La bienveillance contre l’ironie
Le roman est devenu culte aux Etats-Unis dès sa parution. Certains parlent de monument littéraire. D’autres, comme l’écrivain Bret Easton Ellis, crient à l’imposture. Peut-être par jalousie? Ce texte faussement déstructuré est à l’image de l’un de ses héros, le jeune tennisman Hal Incandenza: «un athlète danseur, joueur». Bref, c’est un texte de poète. Son écriture rebondit comme une balle de tennis, mais reste tenue, d’un bout à l’autre, dans un seul geste d’une grande cohérence. Le style est fluide, l’action ralentie, décomposée, l’auteur décrivant avec une grande précision les corps, leur position dans l’espace, la qualité de la lumière. Pas dans un but décoratif: tout cela est essentiel, il s’agit de dire ce que cela fait d’être vivant.
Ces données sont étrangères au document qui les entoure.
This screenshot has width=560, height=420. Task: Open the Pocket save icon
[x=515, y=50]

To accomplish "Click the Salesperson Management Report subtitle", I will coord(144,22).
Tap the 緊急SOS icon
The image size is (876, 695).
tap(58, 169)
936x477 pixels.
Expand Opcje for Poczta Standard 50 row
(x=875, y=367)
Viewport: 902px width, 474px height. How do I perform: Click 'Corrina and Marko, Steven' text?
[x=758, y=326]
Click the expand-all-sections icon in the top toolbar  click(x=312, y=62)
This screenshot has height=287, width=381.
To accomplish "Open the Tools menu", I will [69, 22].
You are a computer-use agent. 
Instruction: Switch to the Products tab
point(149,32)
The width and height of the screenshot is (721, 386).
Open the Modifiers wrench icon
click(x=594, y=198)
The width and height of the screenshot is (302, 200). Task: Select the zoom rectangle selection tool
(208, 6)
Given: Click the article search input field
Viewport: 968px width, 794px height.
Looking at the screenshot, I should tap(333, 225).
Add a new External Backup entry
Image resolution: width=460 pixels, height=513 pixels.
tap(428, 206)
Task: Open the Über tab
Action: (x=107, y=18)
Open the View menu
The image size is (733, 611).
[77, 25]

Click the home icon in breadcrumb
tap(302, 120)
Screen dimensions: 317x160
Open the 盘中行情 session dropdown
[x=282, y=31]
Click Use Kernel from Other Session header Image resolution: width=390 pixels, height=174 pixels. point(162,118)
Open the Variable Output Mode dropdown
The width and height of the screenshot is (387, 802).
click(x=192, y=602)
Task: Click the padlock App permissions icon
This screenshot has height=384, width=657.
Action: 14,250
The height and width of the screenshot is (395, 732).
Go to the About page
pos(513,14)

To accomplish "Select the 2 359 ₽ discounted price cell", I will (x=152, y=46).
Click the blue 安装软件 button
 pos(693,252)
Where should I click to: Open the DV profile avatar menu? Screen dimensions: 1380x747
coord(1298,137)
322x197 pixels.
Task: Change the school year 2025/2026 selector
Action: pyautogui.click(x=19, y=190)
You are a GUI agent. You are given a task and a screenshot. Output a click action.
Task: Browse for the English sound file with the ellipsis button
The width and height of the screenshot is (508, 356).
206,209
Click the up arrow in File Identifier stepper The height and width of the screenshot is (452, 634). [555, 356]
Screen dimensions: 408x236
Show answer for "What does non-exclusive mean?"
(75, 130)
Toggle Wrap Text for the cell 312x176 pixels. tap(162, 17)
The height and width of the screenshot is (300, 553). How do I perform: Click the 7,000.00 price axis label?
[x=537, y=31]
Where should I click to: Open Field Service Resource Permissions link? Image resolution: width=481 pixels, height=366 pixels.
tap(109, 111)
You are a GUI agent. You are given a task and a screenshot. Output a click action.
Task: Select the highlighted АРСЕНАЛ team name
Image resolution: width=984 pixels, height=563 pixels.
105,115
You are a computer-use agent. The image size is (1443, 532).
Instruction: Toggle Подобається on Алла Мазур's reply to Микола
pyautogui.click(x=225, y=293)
Nous sommes seuls à vivre et à mourir, nous dit l’auteur. Nous regardons la télévision pour nous noyer dans une illusion de présence…
Wallace est méticuleux, presque scientifique (voir les longues annexes du roman, qui reproduisent des listes imaginaires, en rapport avec la vie de ses personnages), mais toujours empathique. Ses images sont drôles, prosaïques, humaines, désespérées: «Ma poitrine tambourine comme un sèche-linge avec des godasses dedans», témoigne Hal Incandenza. Le père du jeune homme, lui, se suicidera en mettant sa tête dans un micro-ondes. Oui, nous sommes dans l’incandescence triste – c’est le réveil d’une jeunesse qui a fini de rire et de se moquer de tout. Les visages sont figés dans des rictus extatiques, une crise de panique. Les yeux écarquillés ne peuvent se fermer, on a cousu leurs paupières. Ils sont condamnés à voir.
Peu après avoir publié ce texte, fêté par la critique, comparé aux œuvres de James Joyce, l’auteur, psychotique, se suicidera. «La gloire ne libère d’aucune cage», peut-on lire à la page 541. Dans ce «monument» simple d’accès, limpide, le lecteur se sentira accueilli, parmi les siens, au cœur de l’infinie comédie humaine.
«L’infinie comédie». De David Foster Wallace. Ed. de l’Olivier, 1487 p.